What the exercise asks = Give back exactly the lines of the data below, starting with the line that has "You are a GUI" and going on through the line that has "This screenshot has height=551, width=980.".

Stored data =
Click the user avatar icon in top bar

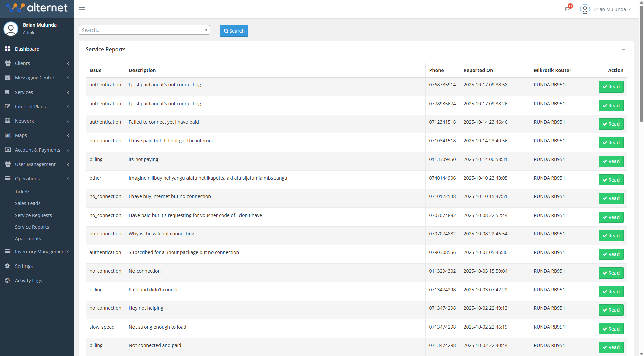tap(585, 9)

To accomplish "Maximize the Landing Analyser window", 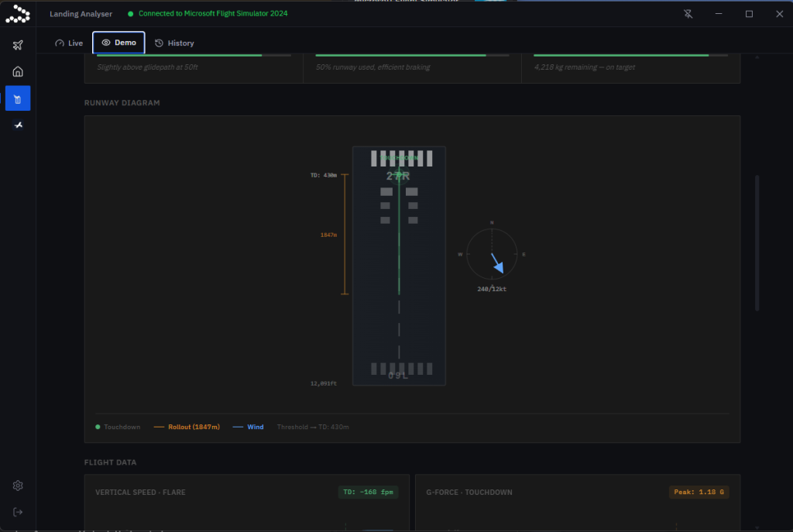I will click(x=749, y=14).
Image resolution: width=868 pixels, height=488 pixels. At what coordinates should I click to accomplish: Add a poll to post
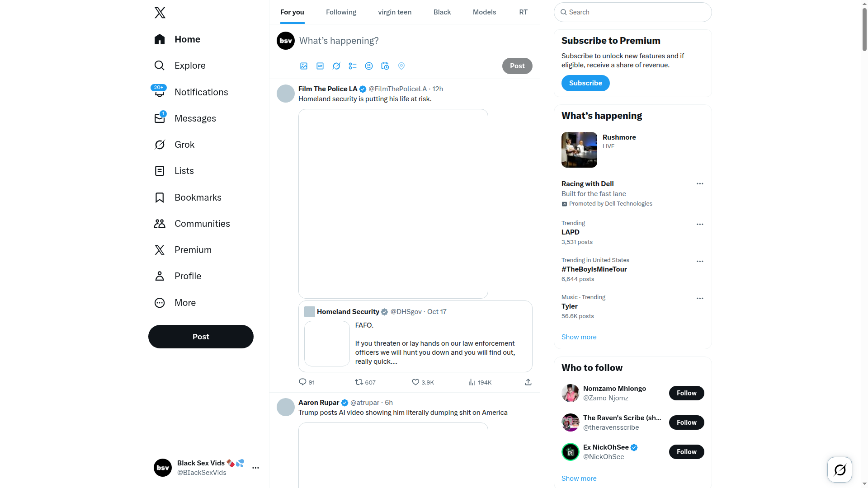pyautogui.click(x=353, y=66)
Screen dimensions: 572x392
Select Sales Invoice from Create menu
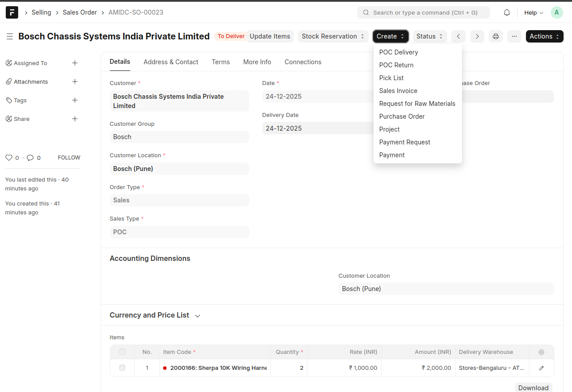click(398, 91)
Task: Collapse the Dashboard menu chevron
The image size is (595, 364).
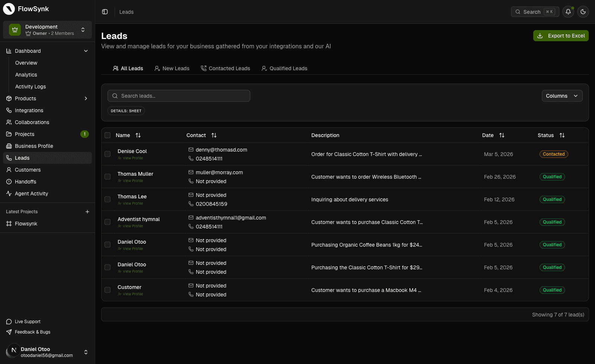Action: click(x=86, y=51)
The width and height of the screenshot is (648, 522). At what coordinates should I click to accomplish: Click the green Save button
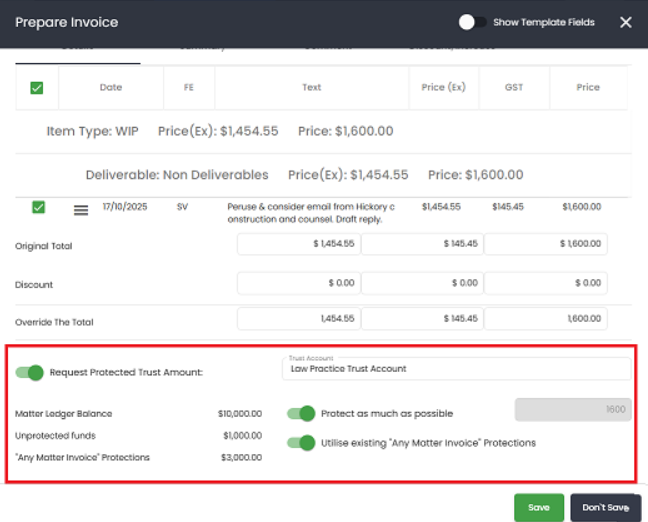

...

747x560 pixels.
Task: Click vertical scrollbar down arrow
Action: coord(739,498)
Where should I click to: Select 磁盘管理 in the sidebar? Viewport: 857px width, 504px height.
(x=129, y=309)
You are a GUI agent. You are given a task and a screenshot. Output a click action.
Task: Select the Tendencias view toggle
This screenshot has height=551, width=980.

Answer =
You are a GUI agent. You are given a task and a screenshot. Output a click action.
Task: Select the Tendencias view toggle
This screenshot has height=551, width=980.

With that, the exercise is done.